PROBLEMA CURTO ▸ Continue o texto sobre o filme Retratos de Uma Obsessão a partir do ponto em que ele para.

TRECHO DO DOCUMENTO ▸
—————
Tenso e com personagens estruturados com firmeza, o filme funciona como entretenimento, pois é um suspense eletrizante sobre o potencial da imagem nos processos de representação do nosso cotidiano, além de promover reflexões. Prévio ao advento da ampla digitalização fotográfica, temos luz, composição química e papel na cristalização de um olhar, estabelecido para ser imortalizado. Sob a direção de Mark Romanek, cineasta guiado pelo próprio roteiro, acompanhamos Seymour Parrish (Robbin Williams), também chamado de Sy por alguns, um homem pacato, figura excêntrica mergulhada numa solidão e amargura entristecedora apenas pelo olhar. Logo na abertura, contemplamos o seu depoimento numa investigação. Será através da clássica narrativa em flashback que adentraremos na história da família Yorkin, alvo da obsessão do homem comum que leva o seu desejo pela imagem para o patamar da psicopatia. No filme, a fotografia passa de um documento que representa o “congelamento” de um momento histórico de nossa memória para um material de destruição de reputações em potencial.

Ao longo dos primeiros instantes de retomada dos fatos para compreendermos a antecipação do desfecho, somos apresentados ao pequeno Jakob (Dylan Smith), filho do casal Nina (Connie Nielsen) e Will (Michael Vartan). Essa família feliz sequer imagina que Sy, o homem do supermercado que atende no guichê de revelações fotográficas, conhece os principais acontecimentos registrados na vida dessas pessoas. É como se o misterioso Sy soubesse tudo, e eles, ao contrário, não soubessem de nada sobre o homem que possui um mural gigantesco em seu apartamento, com fotos desta família que em sua imaginação, foi adotada como elo para suportar a solidão de sua vida em completo abandono social. Sy revela fotos há anos no guichê e conhece a vida de muitas pessoas pelas imagens, mas é no material da família Yorkin que ele se debruçara para a projeção de seus desejos diante de uma vida chata e insipida.

Nos desdobramentos de Retratos de Uma Obsessão, podemos refletir sobre como as nossas fotografias são contadoras de histórias de fragmentos da nossa vida, material que há tempos é tema da obsessão de outros tantos personagens cinematográficos, movimento ainda mais impulsionando com a banalização da imagem na era digital, o momento que vivemos no contemporâneo, sem o “filme” de 12, 24 ou 36 poses com possibilidade de “queimar” e ainda por cima nos ofertar número limitado de imagens. Agora podemos fazer milhares de versões de uma mesma imagem para arquivar ou apenas selecionar para descartar. Ao longo dos 96 minutos do filme dirigido habilmente por Romanek, acompanhamos uma jornada psicológica sobre voyeurismo e jogo de aparências.

Ao passo que Sy observa a família e seu amadurecimento por meio das fotografias como único recurso informativo, ele começa a perceber que aquelas pessoas não são exatamente quem ele imaginava. A pessoa que aparece na foto é a mesma que se porta diante de outro evento social? A mesma pessoa da imagem de uma família feliz seria capaz de trair a confiança do parceiro e ter um caso extraconjugal, registrado por burrice em fotografias que são reveladas por alguém que você não faz ideia, deseja ser parte da sua vida, por bem ou por mal? Depois de testemunhar um conjunto de imagens consideradas inapropriadas, a perversão psicológica de Sy ganha novos rumos e ele parte do que era desejo para a horripilante ação: infernizar e desconstruir essa família com a verdade impregnada nas imagens.
—————
(Registros de um conjunto de dados de apontamento)
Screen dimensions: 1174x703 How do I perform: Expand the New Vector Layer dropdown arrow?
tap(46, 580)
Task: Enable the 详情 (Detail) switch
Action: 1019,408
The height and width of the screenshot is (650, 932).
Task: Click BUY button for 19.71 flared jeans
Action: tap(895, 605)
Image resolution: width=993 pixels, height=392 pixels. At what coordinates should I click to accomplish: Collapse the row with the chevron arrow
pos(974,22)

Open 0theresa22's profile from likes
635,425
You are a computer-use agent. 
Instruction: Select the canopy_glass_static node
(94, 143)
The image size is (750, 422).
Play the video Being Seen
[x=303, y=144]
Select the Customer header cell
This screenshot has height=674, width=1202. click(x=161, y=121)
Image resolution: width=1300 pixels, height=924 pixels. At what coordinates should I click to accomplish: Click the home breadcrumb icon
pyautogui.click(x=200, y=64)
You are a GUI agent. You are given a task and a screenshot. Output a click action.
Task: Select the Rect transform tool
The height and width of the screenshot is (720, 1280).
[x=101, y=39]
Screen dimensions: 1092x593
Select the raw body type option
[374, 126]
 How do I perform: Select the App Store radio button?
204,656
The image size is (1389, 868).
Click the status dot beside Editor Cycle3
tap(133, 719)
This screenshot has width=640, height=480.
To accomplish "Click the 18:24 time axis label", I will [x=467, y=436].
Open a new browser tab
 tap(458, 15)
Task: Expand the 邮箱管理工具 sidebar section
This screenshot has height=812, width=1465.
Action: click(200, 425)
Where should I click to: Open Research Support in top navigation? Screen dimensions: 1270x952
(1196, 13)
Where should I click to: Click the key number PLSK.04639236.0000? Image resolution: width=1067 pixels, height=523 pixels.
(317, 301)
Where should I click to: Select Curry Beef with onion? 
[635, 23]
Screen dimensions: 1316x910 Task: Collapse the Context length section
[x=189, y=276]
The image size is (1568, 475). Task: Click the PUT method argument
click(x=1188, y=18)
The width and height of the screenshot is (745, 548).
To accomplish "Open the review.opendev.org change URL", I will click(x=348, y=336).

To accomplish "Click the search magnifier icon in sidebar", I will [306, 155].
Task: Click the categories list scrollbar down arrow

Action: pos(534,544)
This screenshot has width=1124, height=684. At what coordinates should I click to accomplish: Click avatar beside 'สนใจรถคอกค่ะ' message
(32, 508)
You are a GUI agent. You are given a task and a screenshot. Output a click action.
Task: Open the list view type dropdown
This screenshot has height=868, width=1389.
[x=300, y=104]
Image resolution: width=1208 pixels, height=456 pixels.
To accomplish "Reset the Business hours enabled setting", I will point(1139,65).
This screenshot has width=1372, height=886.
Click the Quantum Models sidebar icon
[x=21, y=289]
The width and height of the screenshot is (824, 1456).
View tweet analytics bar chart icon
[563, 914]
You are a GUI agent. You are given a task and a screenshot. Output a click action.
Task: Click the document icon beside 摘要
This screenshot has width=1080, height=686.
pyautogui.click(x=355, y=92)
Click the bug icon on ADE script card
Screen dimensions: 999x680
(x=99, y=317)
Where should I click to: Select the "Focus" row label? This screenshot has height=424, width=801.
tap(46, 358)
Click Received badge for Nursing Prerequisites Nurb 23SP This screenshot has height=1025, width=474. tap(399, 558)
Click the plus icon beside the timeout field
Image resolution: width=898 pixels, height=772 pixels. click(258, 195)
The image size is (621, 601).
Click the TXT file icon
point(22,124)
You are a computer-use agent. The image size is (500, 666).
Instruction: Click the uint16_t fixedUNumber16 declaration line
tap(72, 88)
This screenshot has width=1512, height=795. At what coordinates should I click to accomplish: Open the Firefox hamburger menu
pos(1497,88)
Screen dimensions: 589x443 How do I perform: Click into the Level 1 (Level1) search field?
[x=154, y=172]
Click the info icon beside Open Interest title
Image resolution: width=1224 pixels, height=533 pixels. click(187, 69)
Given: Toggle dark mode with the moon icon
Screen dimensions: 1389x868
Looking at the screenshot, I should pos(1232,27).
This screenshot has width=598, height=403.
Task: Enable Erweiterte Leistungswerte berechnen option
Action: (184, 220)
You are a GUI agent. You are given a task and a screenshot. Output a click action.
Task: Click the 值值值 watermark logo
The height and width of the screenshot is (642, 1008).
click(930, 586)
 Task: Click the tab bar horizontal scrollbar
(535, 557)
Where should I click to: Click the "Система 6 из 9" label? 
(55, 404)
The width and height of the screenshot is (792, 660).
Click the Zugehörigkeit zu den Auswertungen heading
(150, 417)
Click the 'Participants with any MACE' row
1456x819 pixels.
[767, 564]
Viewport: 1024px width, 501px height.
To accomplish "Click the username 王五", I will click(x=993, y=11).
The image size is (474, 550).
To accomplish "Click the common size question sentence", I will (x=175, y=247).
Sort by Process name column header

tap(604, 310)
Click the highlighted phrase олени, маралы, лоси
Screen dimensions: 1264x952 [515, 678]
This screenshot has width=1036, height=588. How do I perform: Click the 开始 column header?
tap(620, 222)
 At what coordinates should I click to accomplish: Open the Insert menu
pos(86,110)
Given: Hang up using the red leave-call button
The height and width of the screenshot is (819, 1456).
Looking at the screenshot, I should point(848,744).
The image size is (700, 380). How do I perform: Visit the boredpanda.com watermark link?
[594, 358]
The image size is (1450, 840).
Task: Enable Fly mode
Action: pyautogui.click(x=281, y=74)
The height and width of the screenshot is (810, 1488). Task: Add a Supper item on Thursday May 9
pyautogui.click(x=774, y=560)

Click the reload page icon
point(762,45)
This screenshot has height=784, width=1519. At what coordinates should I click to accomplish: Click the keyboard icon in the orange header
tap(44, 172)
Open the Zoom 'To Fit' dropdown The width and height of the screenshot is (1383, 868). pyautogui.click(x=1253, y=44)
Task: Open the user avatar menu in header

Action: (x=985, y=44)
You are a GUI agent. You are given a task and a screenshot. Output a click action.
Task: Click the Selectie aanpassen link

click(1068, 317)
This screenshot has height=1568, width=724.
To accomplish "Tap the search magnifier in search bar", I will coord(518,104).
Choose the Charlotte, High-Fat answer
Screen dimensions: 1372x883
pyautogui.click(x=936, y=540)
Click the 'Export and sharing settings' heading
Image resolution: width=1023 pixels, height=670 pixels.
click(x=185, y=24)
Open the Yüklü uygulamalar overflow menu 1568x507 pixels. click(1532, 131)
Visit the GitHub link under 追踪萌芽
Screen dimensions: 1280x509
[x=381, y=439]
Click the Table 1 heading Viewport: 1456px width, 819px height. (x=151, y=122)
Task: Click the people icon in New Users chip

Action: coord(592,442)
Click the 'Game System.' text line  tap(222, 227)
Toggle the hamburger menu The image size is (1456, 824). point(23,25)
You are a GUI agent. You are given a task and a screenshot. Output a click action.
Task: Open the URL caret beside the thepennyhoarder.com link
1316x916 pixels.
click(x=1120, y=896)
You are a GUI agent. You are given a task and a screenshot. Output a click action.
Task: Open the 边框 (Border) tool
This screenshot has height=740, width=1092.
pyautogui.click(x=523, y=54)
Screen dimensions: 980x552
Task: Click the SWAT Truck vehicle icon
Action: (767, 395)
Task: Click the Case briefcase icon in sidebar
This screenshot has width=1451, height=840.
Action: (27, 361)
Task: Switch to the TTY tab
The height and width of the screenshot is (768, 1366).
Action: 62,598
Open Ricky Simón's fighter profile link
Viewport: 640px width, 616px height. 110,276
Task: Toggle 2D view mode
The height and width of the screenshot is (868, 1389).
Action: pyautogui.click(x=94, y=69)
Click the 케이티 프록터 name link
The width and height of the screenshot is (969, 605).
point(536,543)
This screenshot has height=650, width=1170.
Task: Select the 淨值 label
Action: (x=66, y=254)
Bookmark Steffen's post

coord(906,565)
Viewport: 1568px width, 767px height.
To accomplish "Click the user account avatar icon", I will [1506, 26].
—————
RESPOSTA ▸
Para Sy, fetichista de primeira, ninguém registra em fotos algo que deseja esquecer. É a sua teoria, levada aos extremos em Retratos de Uma Obsessão. Ele questiona a dinâmica social da família Yorkin e deseja punir os responsáveis por transformar aquele grupo aparentemente feliz em algo que seja diferente do concebido por sua imaginação. Sy não é um psicopata slasher, muito longe disso, pois o seu tom persecutório está na sutileza. Ele vai aos poucos dominando espaço até o desfecho que beira ao trágico, transformador na vida de todos os envolvidos nesta história de obsessão e horror. O horror, por sua vez, psicológico, calcado nas possibilidades destrutivas da imagem à primeira vista e de suas consequências. Desde a função de documento com inegável importância na instrumentação da memória aos dados conversados sobre algo que os personagens desejarão esquecer, a fotografia é conflito e personagem neste filme.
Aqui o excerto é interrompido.